Editorial | Un Congreso ausente y un agro que vuelve a quedar al margen
El Congreso argentino cerró el año legislativo con un resultado que, lejos de sorprender, vuelve a encender una señal de alarma para el sector que más aporta a la economía real: el agro. La Fundación Barbechando publicó su balance anual y el diagnóstico es tan contundente como preocupante: el Parlamento trabajó poco, produjo menos y no sancionó ni una sola ley orientada al campo. En un país que vive de sus exportaciones, ese vacío político es un lujo que ya no puede permitirse.
Con apenas 21 sesiones y 11 leyes aprobadas, el funcionamiento legislativo de 2025 quedó muy por debajo de lo que demanda la Argentina productiva. Mientras tanto, el gasto del Congreso superó los $671.698 millones, un contraste que vuelve difícil justificar semejante nivel de inacción.
El dato más inquietante surge al analizar la agenda: de los 2.723 proyectos de ley ingresados, solo 88 pertenecieron al universo agrobioindustrial. Eso representa un magro 3,2% del total, una muestra clara del desinterés de la política por los temas rurales. Para completar el cuadro, el 70% de la actividad provino de la oposición. El oficialismo, concentrado en bloquear iniciativas que podían alterar el equilibrio fiscal, aportó apenas el 5% de los proyectos vinculados al agro. Lo que no hizo fue presentar propuestas propias que actualicen, modernicen o impulsen la competitividad del sector.
La parálisis tuvo consecuencias concretas. Los dos proyectos más importantes del año —la reducción gradual de retenciones desde 2026 y un nuevo régimen de biocombustibles— quedaron truncos en comisiones, pese a ser reclamos históricos de productores e industriales. La previsibilidad fiscal, el agregado de valor y la transición hacia energías más limpias siguen siendo temas pendientes, archivados una vez más en un Congreso dominado por la polarización.

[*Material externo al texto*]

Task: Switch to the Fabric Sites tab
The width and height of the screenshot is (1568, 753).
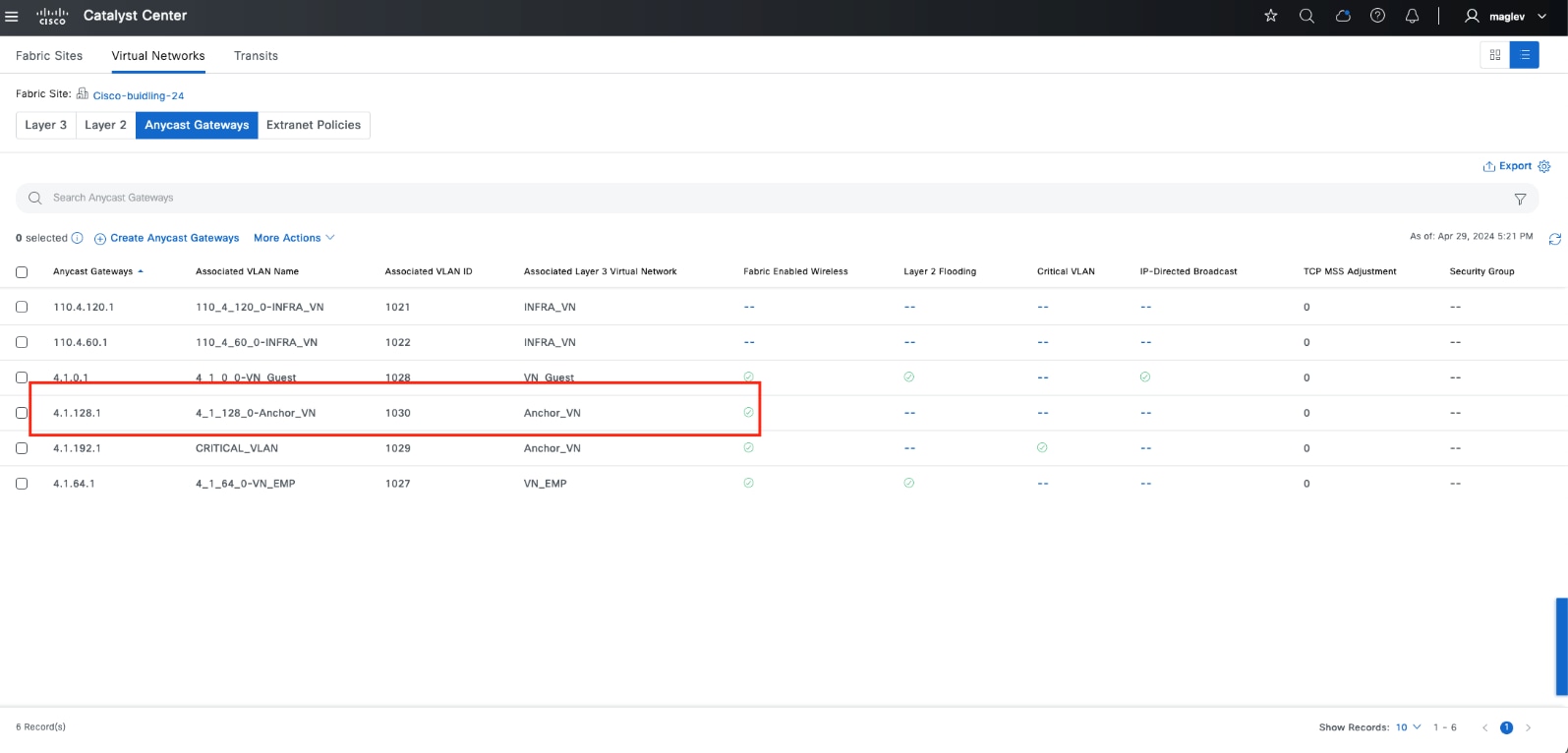Action: [49, 56]
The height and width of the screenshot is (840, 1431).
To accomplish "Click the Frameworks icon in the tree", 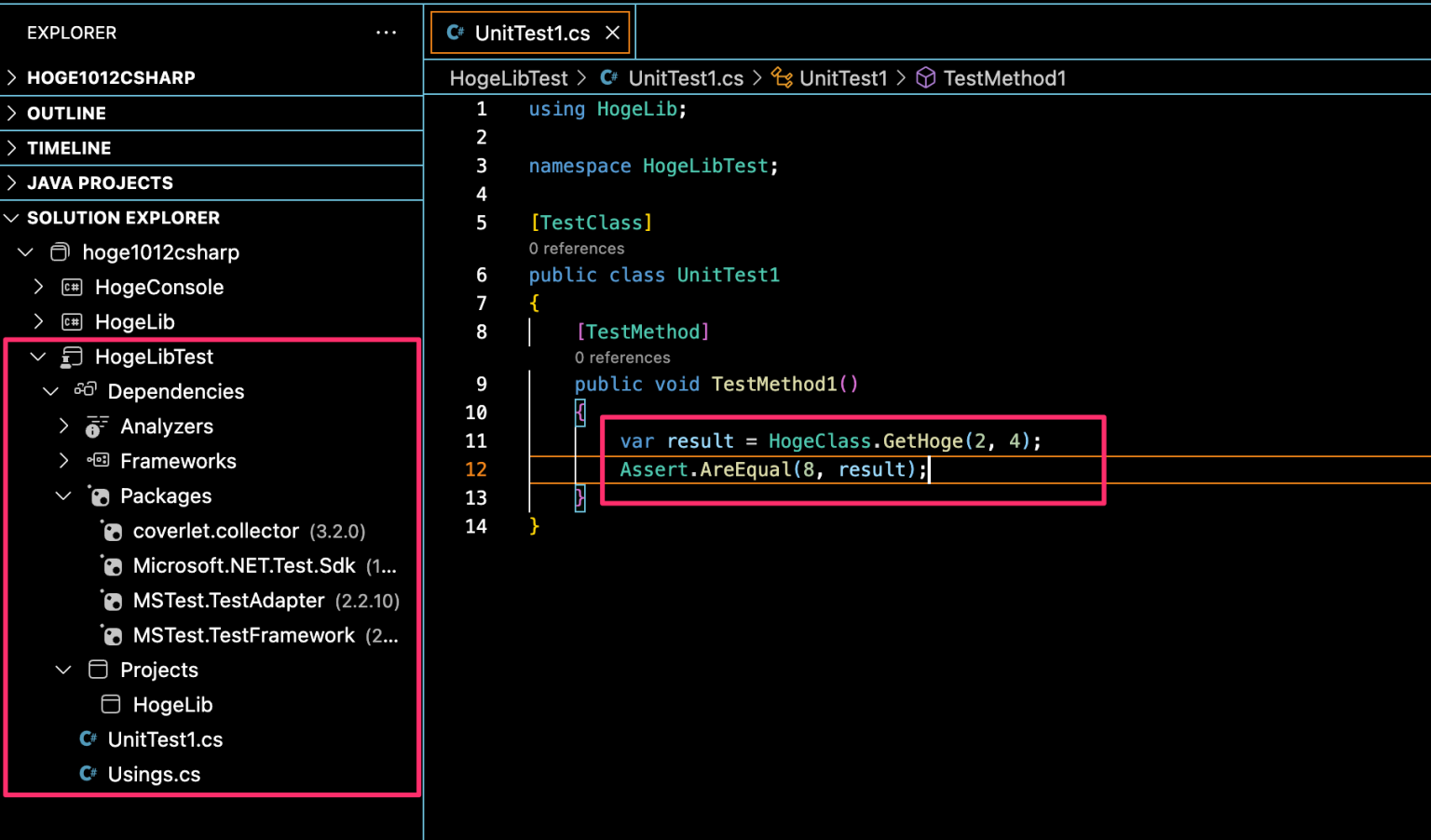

Aun así, Barbechando rescata un matiz positivo: retenciones, biocombustibles y fitosanitarios recuperaron espacio en la discusión pública. Pero la conclusión es inevitable: ningún sector productivo encontró respuesta en el Parlamento, y el agro volvió a ser postergado.
Las expectativas para 2026 están puestas en la nueva correlación de fuerzas: La Libertad Avanza pasó a ser la primera minoría en Diputados y quedó mejor posicionada en el Senado. Sin embargo, los números del informe siembran dudas: el bloque que más peso tendrá en el Congreso fue también el que menos iniciativas presentó para el campo durante 2025. El contraste es notable si se observa que el 86% de la agenda agropecuaria fue impulsada por Juntos por la Patria, partidos provinciales, la UCR y el PRO.
Frente a este panorama, una pregunta se repite en despachos empresariales y entidades rurales:
¿Estará el agro realmente en el radar del nuevo Congreso, o volverá a quedar relegado detrás de disputas políticas ajenas a la producción?
Algunos legisladores celebran haber frenado proyectos ajenos. Otros recuerdan que un Congreso que no trabaja no es necesariamente un Congreso mejor. Lo cierto es que la Argentina necesita, con urgencia, reglas claras, menos improvisación y un debate serio sobre retenciones, infraestructura, logística, sustentabilidad e incentivos a la inversión. La inacción, en un país que vive de lo que produce, tiene un costo demasiado alto.
La esperanza de que 2026 sea distinto existe, pero es frágil. Mientras tanto, el campo vuelve a observar cómo la política gira sobre sí misma. Y queda flotando una pregunta que ya no puede seguir postergándose:
¿Podrá este Congreso —tantas veces reducido a una escribanía del Ejecutivo— saldar la deuda histórica que mantiene con el agro argentino?